Exercise inputs:
^^^^

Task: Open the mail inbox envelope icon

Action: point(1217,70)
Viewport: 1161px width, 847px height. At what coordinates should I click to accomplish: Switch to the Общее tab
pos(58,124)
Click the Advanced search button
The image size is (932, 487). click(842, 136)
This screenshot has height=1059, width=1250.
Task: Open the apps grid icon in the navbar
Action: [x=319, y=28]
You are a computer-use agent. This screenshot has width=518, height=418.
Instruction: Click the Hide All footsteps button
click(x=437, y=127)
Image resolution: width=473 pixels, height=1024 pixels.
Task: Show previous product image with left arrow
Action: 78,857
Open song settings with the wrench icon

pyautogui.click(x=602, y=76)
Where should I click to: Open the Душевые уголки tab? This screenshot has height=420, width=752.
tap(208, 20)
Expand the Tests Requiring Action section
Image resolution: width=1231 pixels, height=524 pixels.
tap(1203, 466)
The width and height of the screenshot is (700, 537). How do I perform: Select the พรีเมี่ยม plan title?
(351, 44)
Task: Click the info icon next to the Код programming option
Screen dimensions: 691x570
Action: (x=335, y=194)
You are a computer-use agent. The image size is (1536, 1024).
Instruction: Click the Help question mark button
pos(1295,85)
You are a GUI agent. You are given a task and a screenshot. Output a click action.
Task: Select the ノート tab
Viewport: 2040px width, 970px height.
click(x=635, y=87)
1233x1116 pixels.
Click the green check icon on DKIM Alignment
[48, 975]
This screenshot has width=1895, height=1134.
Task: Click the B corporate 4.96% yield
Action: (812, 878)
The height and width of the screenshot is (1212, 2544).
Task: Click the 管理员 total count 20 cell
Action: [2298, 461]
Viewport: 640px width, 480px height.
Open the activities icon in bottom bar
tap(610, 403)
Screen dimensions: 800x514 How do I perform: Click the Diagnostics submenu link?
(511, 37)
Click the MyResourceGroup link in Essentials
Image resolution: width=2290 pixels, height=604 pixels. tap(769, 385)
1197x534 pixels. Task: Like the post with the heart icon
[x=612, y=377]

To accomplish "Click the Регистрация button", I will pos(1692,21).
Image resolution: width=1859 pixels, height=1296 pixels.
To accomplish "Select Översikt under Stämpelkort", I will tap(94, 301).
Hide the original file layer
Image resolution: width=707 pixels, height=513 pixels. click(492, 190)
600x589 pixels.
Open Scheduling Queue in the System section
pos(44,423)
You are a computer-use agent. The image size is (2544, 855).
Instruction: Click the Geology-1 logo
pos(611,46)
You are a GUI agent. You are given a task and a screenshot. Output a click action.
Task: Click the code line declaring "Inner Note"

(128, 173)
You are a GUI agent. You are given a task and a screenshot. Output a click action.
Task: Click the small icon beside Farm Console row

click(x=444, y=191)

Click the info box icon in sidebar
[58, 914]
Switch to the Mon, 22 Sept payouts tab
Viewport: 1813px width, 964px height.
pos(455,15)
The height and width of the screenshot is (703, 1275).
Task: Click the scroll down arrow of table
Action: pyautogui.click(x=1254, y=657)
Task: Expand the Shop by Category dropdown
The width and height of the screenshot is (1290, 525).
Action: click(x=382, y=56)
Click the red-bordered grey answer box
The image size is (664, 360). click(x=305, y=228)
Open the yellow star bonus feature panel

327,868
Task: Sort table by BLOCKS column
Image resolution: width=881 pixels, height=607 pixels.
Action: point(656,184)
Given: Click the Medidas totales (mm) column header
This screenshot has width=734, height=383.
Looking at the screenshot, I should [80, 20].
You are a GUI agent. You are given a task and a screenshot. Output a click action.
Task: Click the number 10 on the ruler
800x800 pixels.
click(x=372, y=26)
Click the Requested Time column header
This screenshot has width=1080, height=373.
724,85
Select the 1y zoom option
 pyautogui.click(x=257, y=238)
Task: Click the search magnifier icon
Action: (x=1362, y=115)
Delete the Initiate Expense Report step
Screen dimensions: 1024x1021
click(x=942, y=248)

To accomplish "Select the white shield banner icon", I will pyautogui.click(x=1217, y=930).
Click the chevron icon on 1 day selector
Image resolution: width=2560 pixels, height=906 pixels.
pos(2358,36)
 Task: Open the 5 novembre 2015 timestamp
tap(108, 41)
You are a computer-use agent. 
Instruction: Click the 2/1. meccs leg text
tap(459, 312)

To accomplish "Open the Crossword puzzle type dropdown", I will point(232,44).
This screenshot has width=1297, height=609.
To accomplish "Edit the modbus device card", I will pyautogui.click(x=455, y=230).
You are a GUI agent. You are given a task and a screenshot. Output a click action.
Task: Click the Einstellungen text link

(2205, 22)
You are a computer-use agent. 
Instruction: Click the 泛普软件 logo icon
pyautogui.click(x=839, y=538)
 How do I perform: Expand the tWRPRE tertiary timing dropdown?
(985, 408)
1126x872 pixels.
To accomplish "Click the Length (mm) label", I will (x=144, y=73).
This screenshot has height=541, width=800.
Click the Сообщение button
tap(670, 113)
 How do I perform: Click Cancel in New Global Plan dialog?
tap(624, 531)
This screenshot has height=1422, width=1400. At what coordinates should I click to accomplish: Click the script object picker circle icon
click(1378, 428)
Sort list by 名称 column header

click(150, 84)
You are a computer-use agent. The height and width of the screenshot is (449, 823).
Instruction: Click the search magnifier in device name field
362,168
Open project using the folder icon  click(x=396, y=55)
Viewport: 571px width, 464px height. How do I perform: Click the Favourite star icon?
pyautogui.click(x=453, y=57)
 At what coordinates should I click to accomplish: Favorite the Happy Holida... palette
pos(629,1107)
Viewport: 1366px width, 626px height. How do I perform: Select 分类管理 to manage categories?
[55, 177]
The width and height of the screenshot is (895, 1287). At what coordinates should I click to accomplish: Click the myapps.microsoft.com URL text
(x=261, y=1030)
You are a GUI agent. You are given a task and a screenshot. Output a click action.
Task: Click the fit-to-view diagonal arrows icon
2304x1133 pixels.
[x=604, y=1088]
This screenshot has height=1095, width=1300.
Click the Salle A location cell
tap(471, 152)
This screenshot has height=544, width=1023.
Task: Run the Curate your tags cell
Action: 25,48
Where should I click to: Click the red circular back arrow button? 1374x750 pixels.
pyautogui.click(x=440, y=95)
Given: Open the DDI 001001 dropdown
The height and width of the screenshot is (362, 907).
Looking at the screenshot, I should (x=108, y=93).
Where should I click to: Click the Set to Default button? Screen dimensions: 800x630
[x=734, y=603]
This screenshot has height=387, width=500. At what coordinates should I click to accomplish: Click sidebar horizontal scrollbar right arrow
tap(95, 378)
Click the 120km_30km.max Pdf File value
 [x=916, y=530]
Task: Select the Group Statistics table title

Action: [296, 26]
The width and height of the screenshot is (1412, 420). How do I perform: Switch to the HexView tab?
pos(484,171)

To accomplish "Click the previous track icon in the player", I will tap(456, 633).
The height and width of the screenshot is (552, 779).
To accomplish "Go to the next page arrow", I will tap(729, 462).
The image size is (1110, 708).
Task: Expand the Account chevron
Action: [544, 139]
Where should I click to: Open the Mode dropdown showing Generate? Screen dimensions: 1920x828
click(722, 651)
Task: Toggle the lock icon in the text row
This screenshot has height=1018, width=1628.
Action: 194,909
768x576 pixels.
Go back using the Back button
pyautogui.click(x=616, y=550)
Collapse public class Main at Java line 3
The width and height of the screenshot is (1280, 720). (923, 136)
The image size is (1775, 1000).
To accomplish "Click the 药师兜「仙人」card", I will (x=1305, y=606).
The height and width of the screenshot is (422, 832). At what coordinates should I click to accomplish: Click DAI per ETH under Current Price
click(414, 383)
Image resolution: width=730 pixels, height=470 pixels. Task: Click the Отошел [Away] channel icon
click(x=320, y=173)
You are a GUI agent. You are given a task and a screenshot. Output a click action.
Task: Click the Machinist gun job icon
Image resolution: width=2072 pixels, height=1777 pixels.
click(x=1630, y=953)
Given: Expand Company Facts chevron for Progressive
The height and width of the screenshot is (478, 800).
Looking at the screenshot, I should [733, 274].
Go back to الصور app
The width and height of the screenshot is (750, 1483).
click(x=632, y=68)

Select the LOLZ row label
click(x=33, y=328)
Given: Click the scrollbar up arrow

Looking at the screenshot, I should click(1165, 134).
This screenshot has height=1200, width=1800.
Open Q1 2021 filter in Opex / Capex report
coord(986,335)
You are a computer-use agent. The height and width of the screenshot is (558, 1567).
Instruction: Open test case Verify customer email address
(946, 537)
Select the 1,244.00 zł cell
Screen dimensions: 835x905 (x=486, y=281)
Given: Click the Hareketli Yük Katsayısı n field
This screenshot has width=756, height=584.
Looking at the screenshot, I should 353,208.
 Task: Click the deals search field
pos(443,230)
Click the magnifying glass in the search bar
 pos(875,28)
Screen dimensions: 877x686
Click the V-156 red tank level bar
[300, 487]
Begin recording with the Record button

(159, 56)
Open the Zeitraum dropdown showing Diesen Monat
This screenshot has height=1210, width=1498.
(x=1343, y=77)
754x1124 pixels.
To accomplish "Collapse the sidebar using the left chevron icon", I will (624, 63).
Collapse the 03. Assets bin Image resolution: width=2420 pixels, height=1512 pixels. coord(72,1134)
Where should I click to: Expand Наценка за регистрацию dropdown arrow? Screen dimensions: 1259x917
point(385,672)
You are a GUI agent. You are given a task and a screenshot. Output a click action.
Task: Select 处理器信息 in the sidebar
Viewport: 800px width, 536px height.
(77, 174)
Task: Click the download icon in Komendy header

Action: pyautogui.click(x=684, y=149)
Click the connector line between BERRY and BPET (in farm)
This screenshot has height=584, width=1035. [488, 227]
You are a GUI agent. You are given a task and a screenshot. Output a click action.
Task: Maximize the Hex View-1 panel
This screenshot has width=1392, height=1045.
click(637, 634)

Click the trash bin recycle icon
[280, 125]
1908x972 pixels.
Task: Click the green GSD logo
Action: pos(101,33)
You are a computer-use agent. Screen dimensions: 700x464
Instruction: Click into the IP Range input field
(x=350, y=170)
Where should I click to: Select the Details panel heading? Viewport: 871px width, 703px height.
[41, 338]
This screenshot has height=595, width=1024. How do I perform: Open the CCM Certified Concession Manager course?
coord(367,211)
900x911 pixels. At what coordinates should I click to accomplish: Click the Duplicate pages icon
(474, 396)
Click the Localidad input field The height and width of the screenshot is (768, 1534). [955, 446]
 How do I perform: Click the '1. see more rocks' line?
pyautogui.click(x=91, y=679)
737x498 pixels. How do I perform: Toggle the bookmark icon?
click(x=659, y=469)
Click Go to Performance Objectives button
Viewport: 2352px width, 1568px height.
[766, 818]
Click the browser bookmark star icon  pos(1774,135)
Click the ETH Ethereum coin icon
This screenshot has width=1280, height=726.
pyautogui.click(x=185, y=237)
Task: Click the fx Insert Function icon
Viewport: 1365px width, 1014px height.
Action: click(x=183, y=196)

^^^^

Copy the records verbatim from the first line of the records through the line that contains "pos(58,124)", including both ends.

Correct response:
Task: Open the mail inbox envelope icon

Action: point(1217,70)
Viewport: 1161px width, 847px height. At what coordinates should I click to accomplish: Switch to the Общее tab
pos(58,124)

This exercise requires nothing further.